Nudel D B, Diamant S, Brady T, Jarenwattananon M, Buckley B J, Gootman N
Clin Pediatr (Phila). 1987 Aug;26(8):388-92. doi: 10.1177/000992288702600802.
The contribution of maximal exercise tests to the evaluation of 180 patients with chest pain associated with exercise (n = 147) or dyspnea on exertion (DOE, n = 33) was examined. The ages ranged from 5 to 22 (mean 13.2) years, and 68 patients were females. All patients had a normal cardiovascular examination, electrocardiogram, chest x-ray, and 2D-echocardiogram. Maximal exercise tests were performed on a treadmill or bicycle ergometer, and flow volume loops were performed before and after exercise (n = 65). Exercise tests did not reveal any cardiovascular abnormalities, but 14 patients with chest pain (9.5%) and seven patients with DOE (21.2%) developed exercise-induced asthma. Postexercise decrease in peak expiratory flow rate was 26.2 +/- 3.7 percent in patients with chest pain and 39.4 +/- 8.9 percent in those with DOE. Only five patients had a personal history and four others had a family history of asthma.
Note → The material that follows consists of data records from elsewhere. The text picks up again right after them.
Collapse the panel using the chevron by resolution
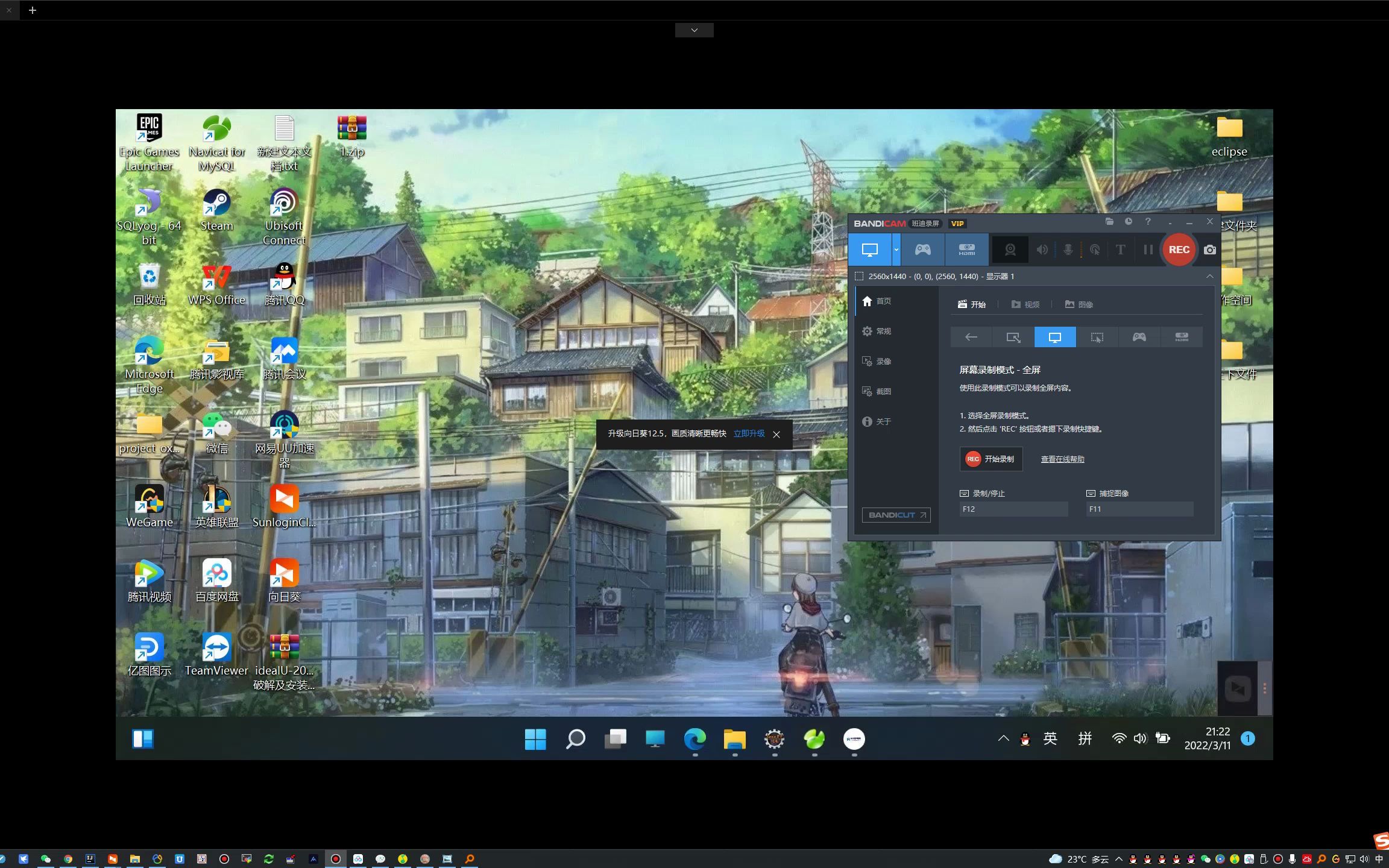The height and width of the screenshot is (868, 1389). tap(1209, 276)
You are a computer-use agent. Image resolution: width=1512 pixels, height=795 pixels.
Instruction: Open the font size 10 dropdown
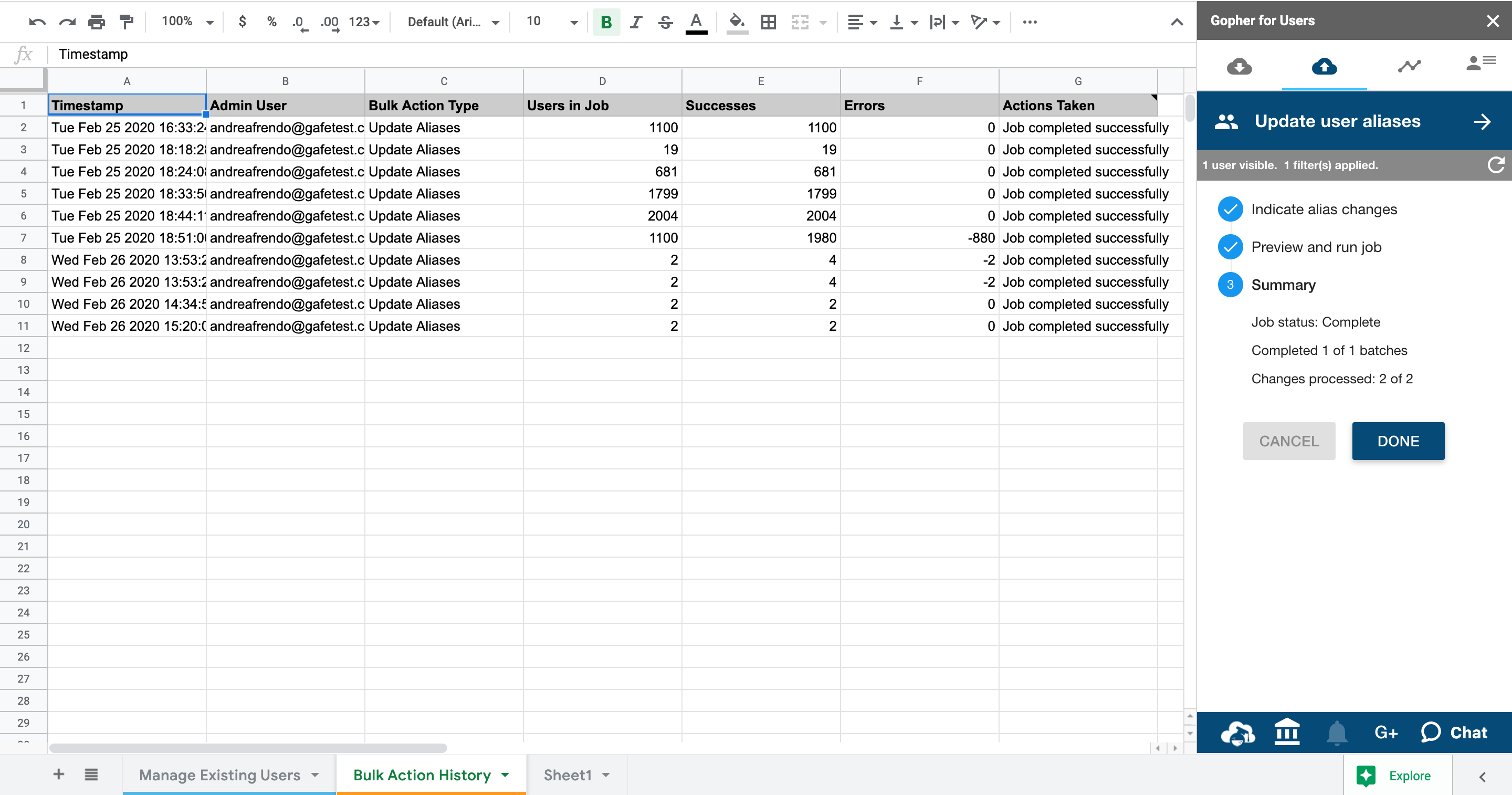pos(552,22)
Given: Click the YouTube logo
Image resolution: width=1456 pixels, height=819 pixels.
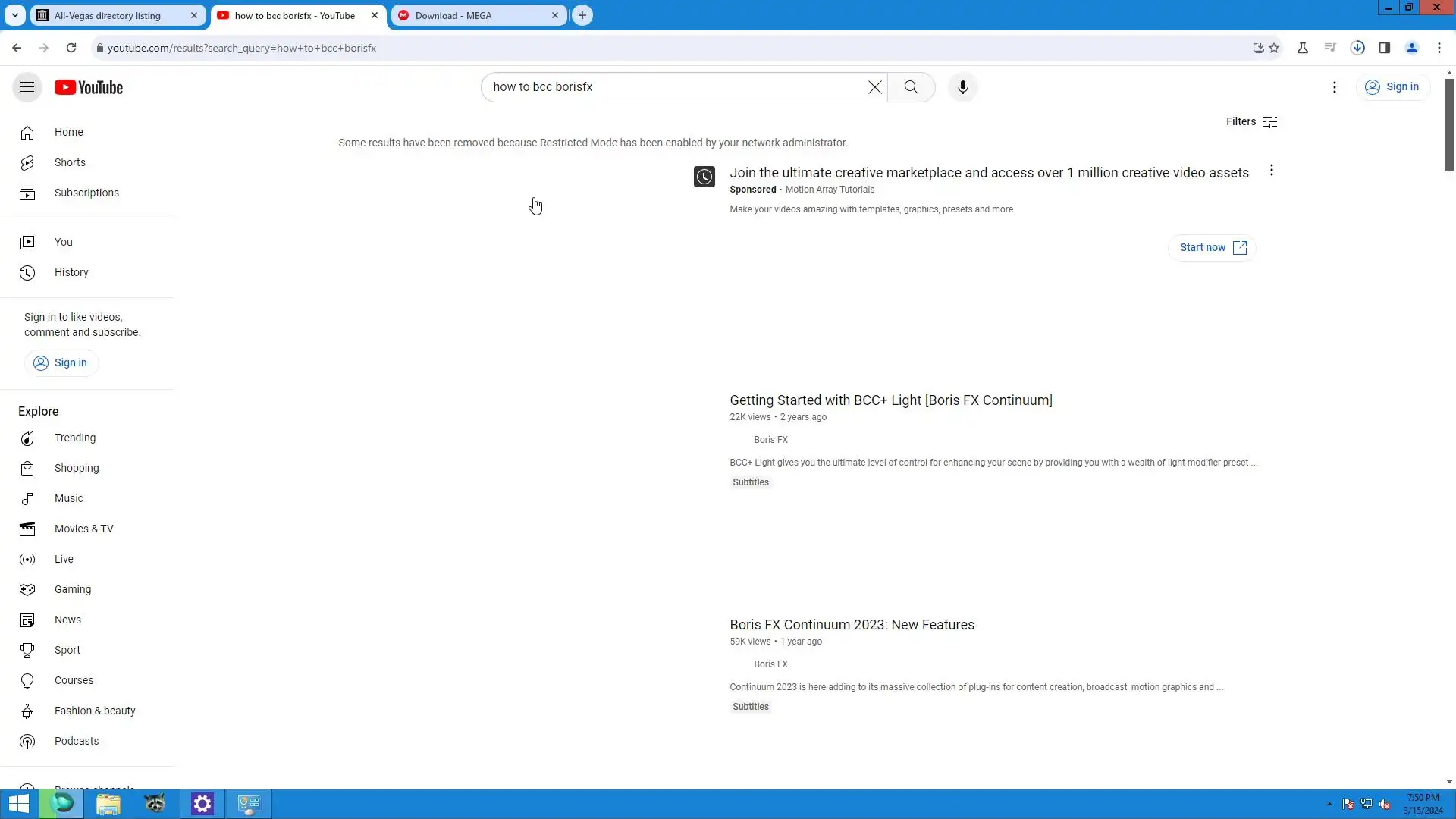Looking at the screenshot, I should (89, 87).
Seven patients had a personal or family history of allergies.
exercise-induced asthma should be considered in pediatric patients with symptoms of chest pain or dyspnea on exertion; when exercise tests are performed, flow volume loops should be included before and after exercise; maximal exercise tests are unlikely to unmask any cardiovascular abnormalities in such patients.